Archive for March, 2007

from singers to servants

March 30, 2007

I read an article today by Shaun Groves entitled “From Singers to Servants” that started out like this:

I go to church with 5,000 singers. I can’t call us worshipers yet because many of us come to church only to feel better, be served and hear our favorite songs while our kids are kept in short-handed pre-school classes. And after church, on Monday, you won’t catch many of us singers at the reitrement home writing letters for hands too bent by age to hold a pen. A few miles north, in East Nashville, you won’t find us playing basketball with a child of another ethnic background, giving his mom a dress or a job. And down the street, few will bring blankets, tooth-brushes or a kind word to the rapists and thieves in the county jail. We’re great singers, but, to be honest, some of us are lousy worshipers.

Wow. I’m really convicted by that statement. I have to ask myself, am I a singer or a worshiper? I wonder how so many churches are content being full of singers, but in actuality contain very few worshipers. I wonder how church leaders can justify focusing almost exclusively on facilitating opportunities for people to sing and hear a sermon, but not so much on opportunities for people to truly worship. I wonder how so many people can go by the title of ‘worship leader’ when in actuality they are only functioning as living juke boxes that churn out the latest and greatest worship songs for people to sing along to. Do we go to church to feel better? Why do we live by the concept of “going to church” when in actuality we are supposed to be the church, 24/7?

Shaun later points out that “‘Worship’ in our English bible is never translated from a Greek or Hebrew word meaning “singing” or “songs.” So where is the disconnect in churches today? Does our modern view of worship distort the truth and allow us to justify lives that aren’t lived in such a way as to reflect the true meaning of worship? Can you find instances of people in scripture who encountered Jesus, became his disciple, and yet their lives were not radically disrupted for the sake of God’s Kingdom? Were there comfortable worshipers who suffered little sacrifice? Or, like the rich young ruler (Matt 19, Mark 10, & Luke 18), is it the people who are not willing to radically disrupt their lives for Christ that miss out entirely on knowing God?

I have to believe that these are questions that we, the bride of Christ, should wrestle with. Is a church that’s full of ’singers’ a beautiful church? What do you think?

name

March 16, 2007

Okay, it’s time for us to give this thing a name.  As long as we continue to call this the “3rd Sunday Service” it’s going to be hard for us to think of this as more than just a… service.  This is (God willing) a movement.  Services are events.  Movements are organic.  Movements cannot be controlled by man, are often radical in nature and result in a change of some sort.  Movements are bigger than any one person or group.  Like ideas, they have the ability to make lasting change.  After all, ‘movement is a sign of life’.

• Exercise requirements
(1) List the Gospel references the blog archive gives for the rich young ruler.
(2) In the blog archive, how many singers does the quoted writer say he goes to church with?
(3) Reproduce the blog archive's wording between "I have to believe" and "do you think?", inclusive.
Rely only on the blog archive, not on the data.

• Given material

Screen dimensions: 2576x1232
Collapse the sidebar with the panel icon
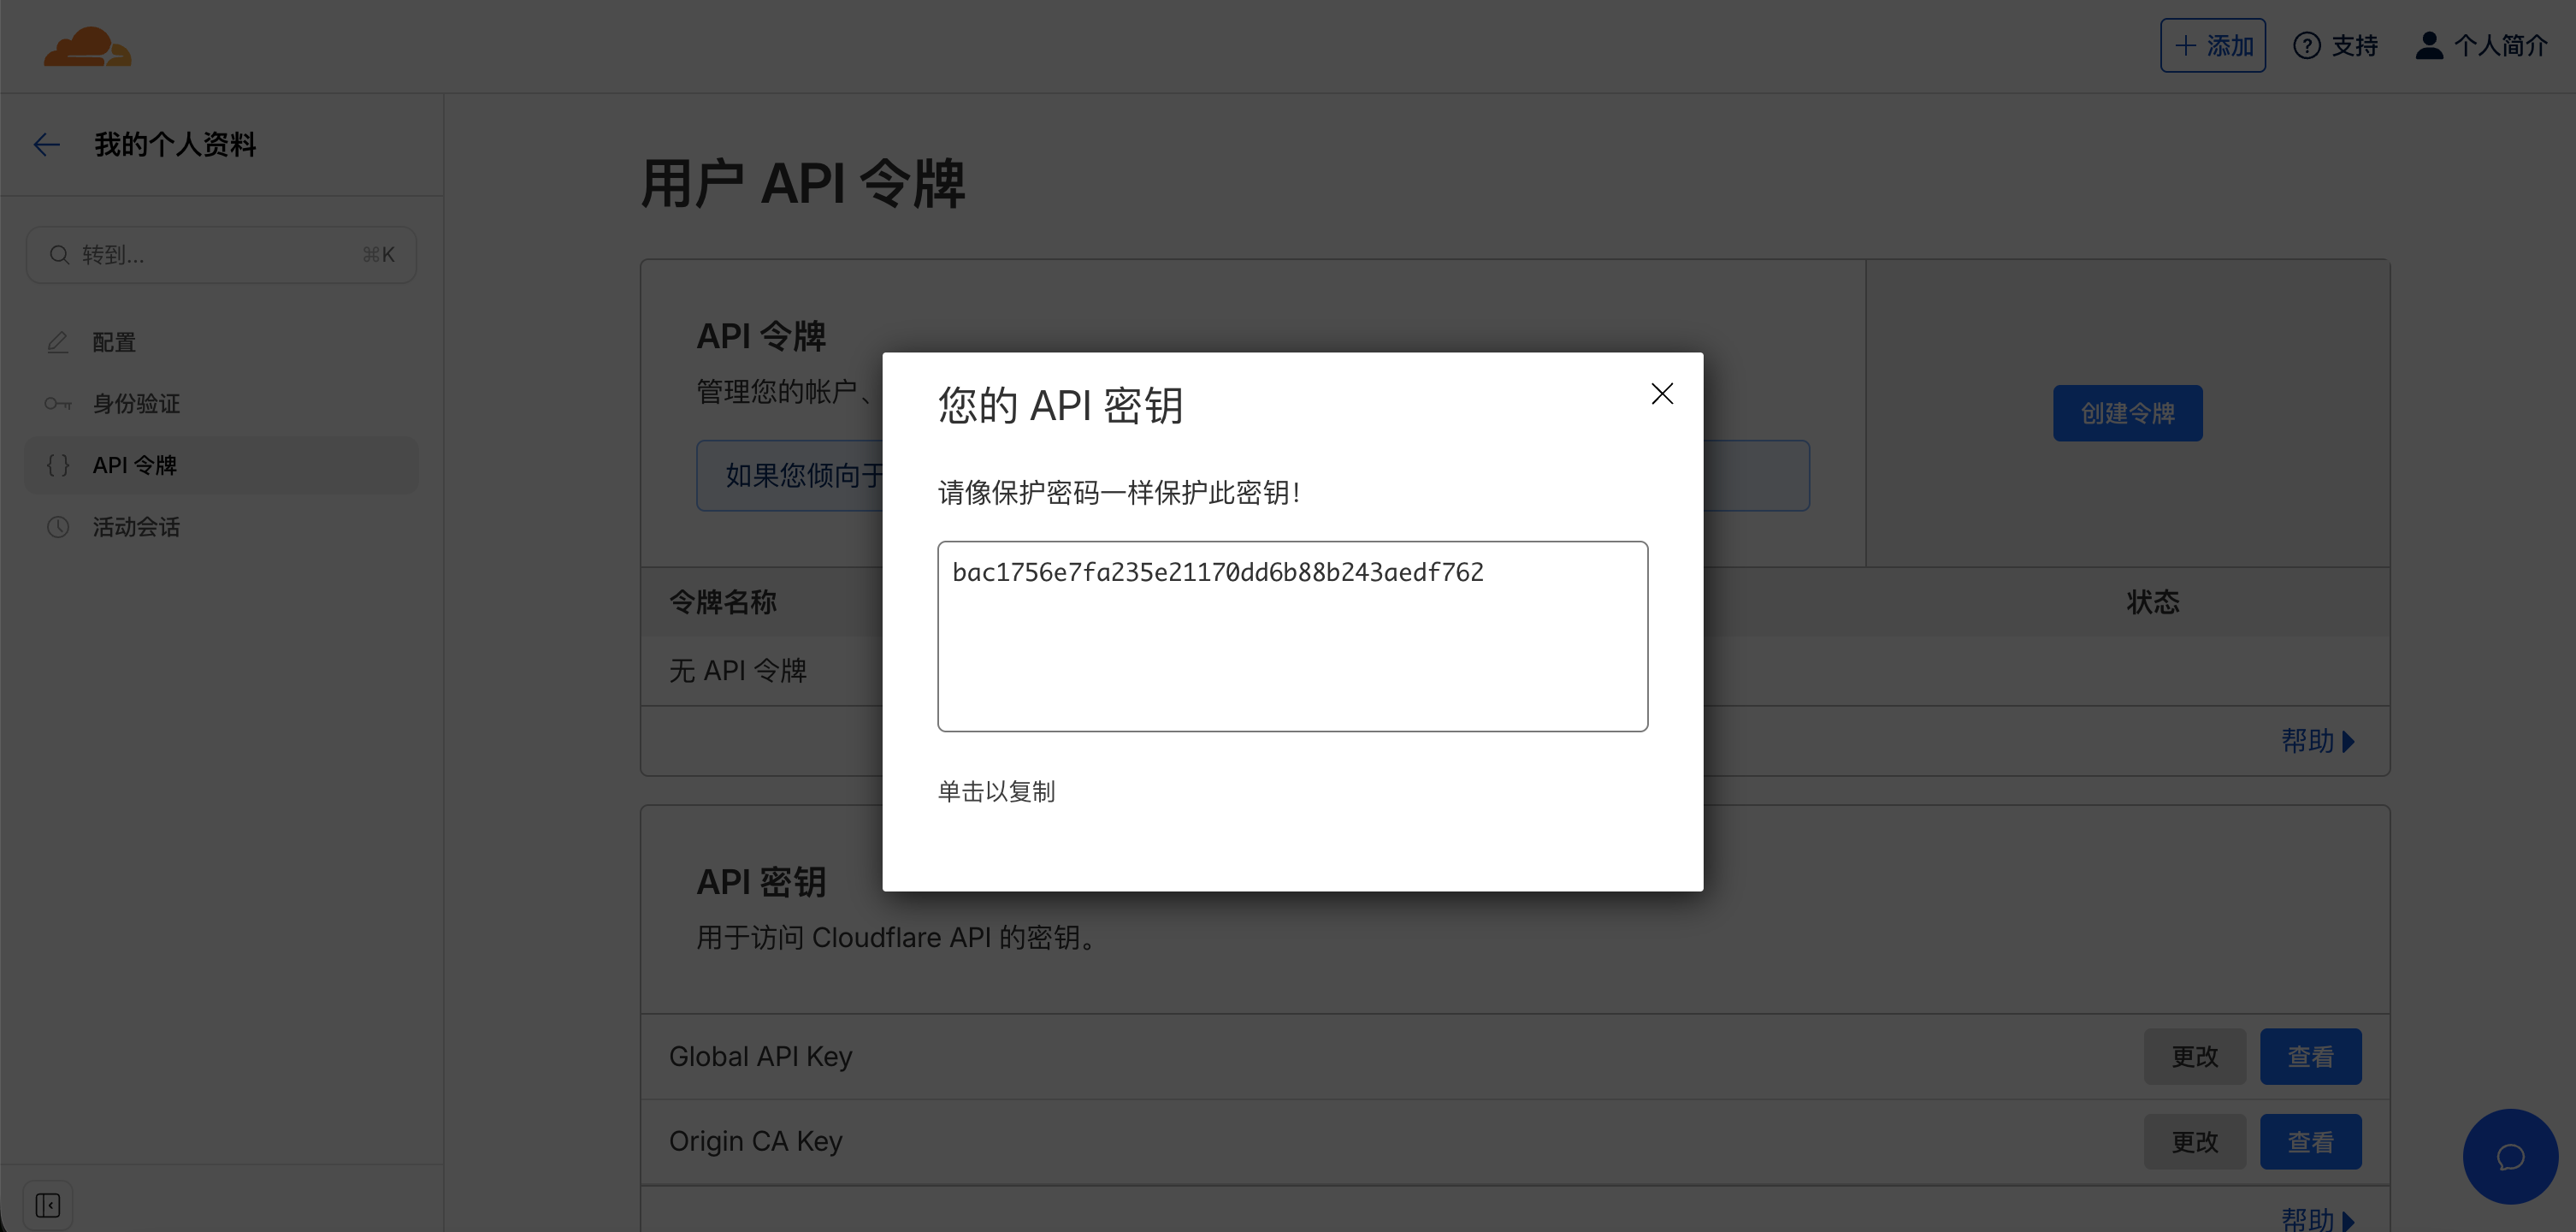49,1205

• Solutions per task
(1) Matt 19, Mark 10, Luke 18

(2) 5,000

(3)
I have to believe that these are questions that we, the bride of Christ, should wrestle with. Is a church that’s full of ’singers’ a beautiful church? What do you think?